**Records shown**
'''

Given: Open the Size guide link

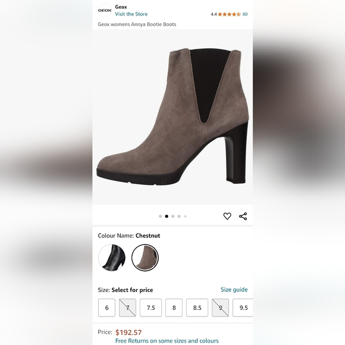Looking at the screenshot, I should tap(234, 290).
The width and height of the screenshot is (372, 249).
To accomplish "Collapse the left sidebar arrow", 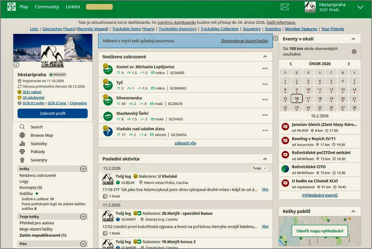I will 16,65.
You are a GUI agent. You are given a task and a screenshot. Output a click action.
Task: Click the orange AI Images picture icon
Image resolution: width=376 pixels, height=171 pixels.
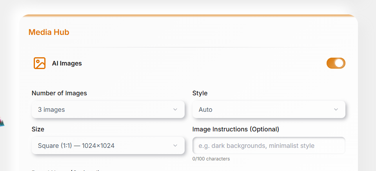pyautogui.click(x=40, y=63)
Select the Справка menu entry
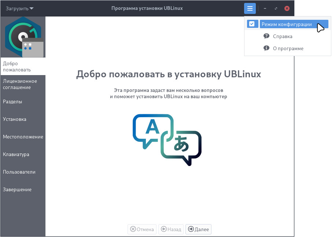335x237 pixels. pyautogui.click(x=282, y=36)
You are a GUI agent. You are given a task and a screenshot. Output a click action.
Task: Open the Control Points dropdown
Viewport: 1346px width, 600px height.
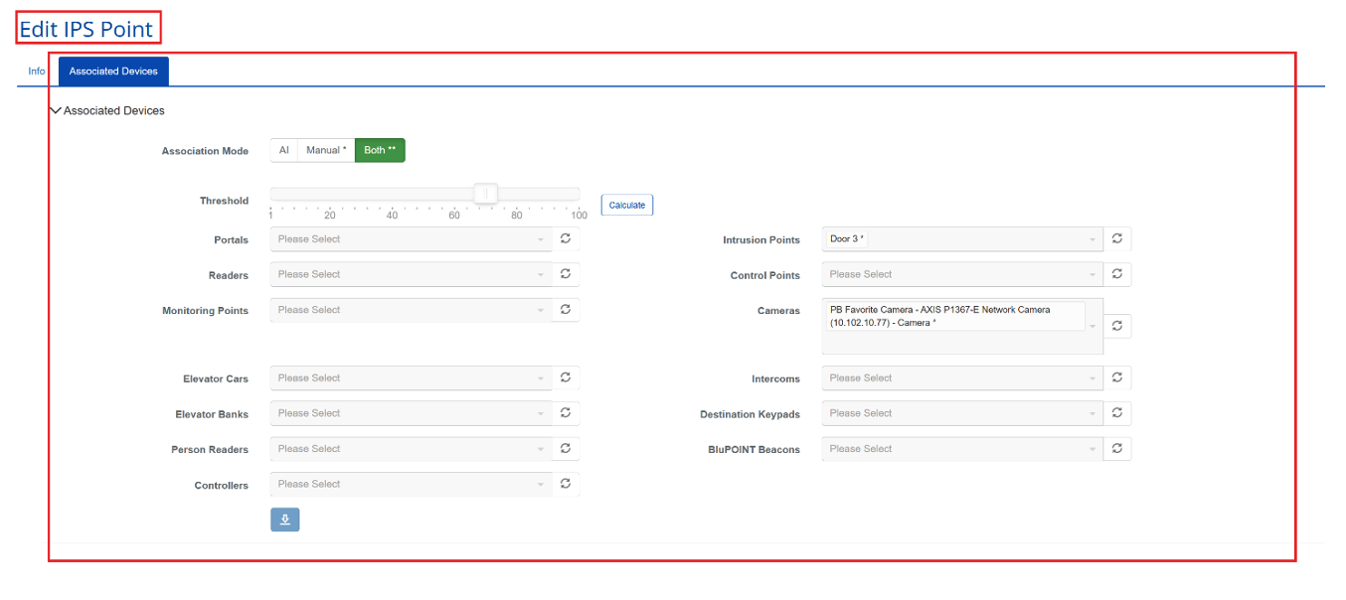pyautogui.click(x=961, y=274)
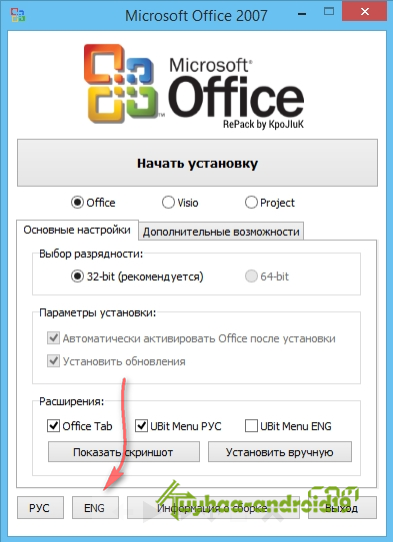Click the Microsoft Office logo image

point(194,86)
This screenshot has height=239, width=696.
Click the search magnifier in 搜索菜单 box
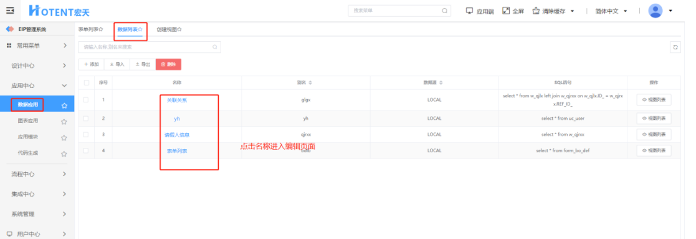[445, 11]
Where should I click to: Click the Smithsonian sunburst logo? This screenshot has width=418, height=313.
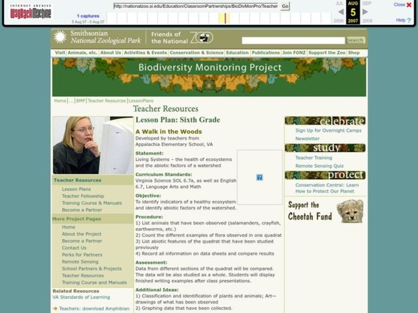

'''
'''

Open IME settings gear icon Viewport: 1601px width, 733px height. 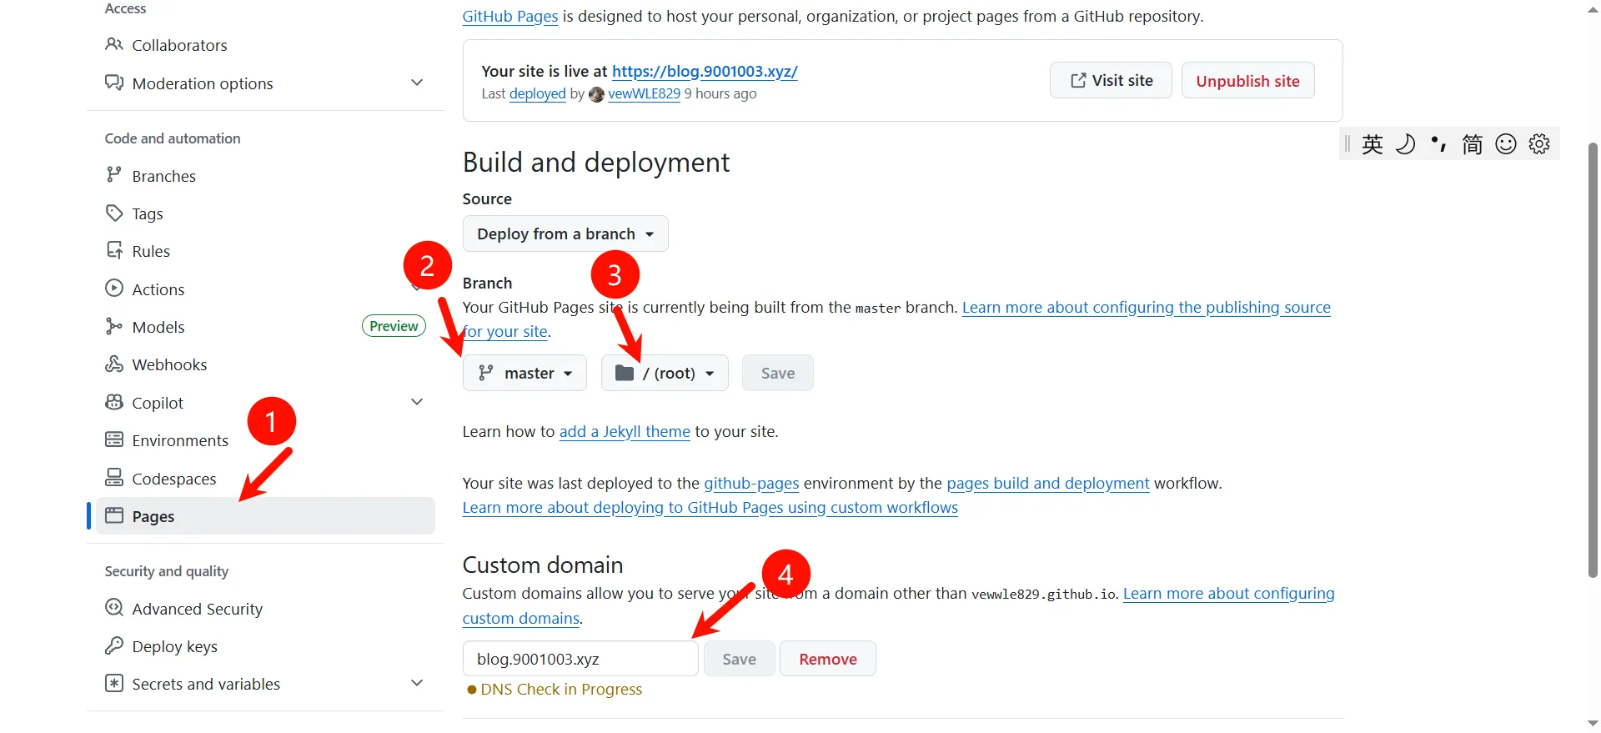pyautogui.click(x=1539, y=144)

'''

Which lines above carry the string "This"? Copy those lines.

**Response below**
This screenshot has height=239, width=696.
Where should I click to: Click the Smithsonian sunburst logo? This screenshot has width=418, height=313.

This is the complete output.